Giant storage bags save crops from mold, pests
Israeli-designed GrainPro Cocoons provide a surprisingly simple and cheap way for African and Asian farmers to keep their grain market-fresh.
As much as 50 percent of every grain harvest and 100% of every pulse harvest is lost to pests and mold, Navarro tells ISRAEL21c. Subsistence farmers in developing countries, who consume a large part of what they produce, tend to store their crops in primitive baskets or bags, which are not effective in keeping hungry bugs and micro-contaminants out.
“We are trying to help them save crops for the near future, not 50 years later. But perhaps our solution can help educate people too,” he says.
“People put their crops in baskets assuming that nothing will happen. They come to the market with them and see a large part is consumed by insects or mold. There are many losses; the 50 percent figure is a normal loss for cereal and pulses. And when the insects enter, they make it unfit for human consumption.”
From an environmental point of view, producing food with high losses is extremely wasteful and carbon intensive as well. Adding volatile chemical compounds to the problem doesn’t make sense. They are expensive and they can have disastrous health consequences for people eating the produce and living near the growing fields.
The straightforward, cost-effective solution developed by Navarro more than two decades ago gives farmers crop security with no harmful side effects.

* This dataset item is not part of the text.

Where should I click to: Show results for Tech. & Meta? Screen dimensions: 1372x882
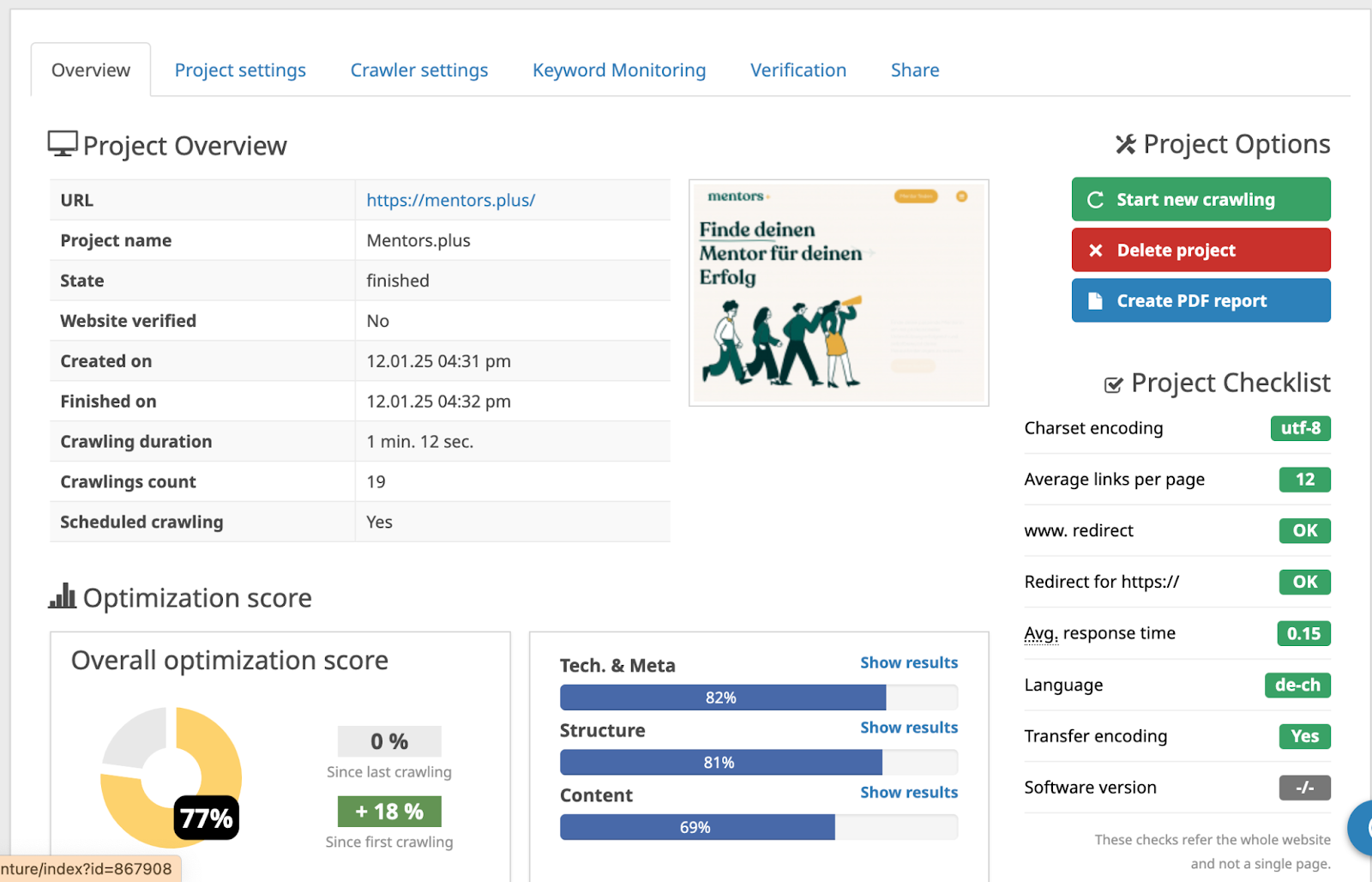[x=908, y=662]
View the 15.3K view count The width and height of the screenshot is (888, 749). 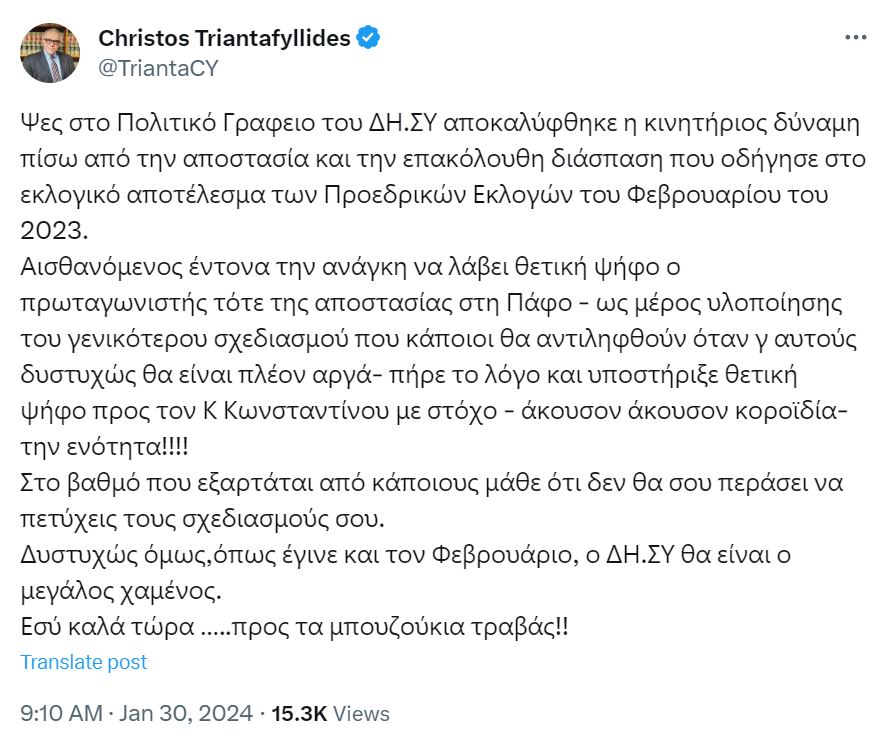click(299, 713)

Provided that the harvest is dried properly before getting hermetically sealed in the large storage bags, it’s safe for the future in extreme conditions aside from massive flooding or hurricanes.
And now in Kenya, when individual farmers do not have enough crops to fill their own Cocoons, they can bring their grain to a seed bank to be stored together with their neighbors’ crops in a collective Cocoon. When they need them, the contributors get their grain returned to them intact.
This is one of many projects that GrainPro has developed, with the help of Navarro’s Cocoon.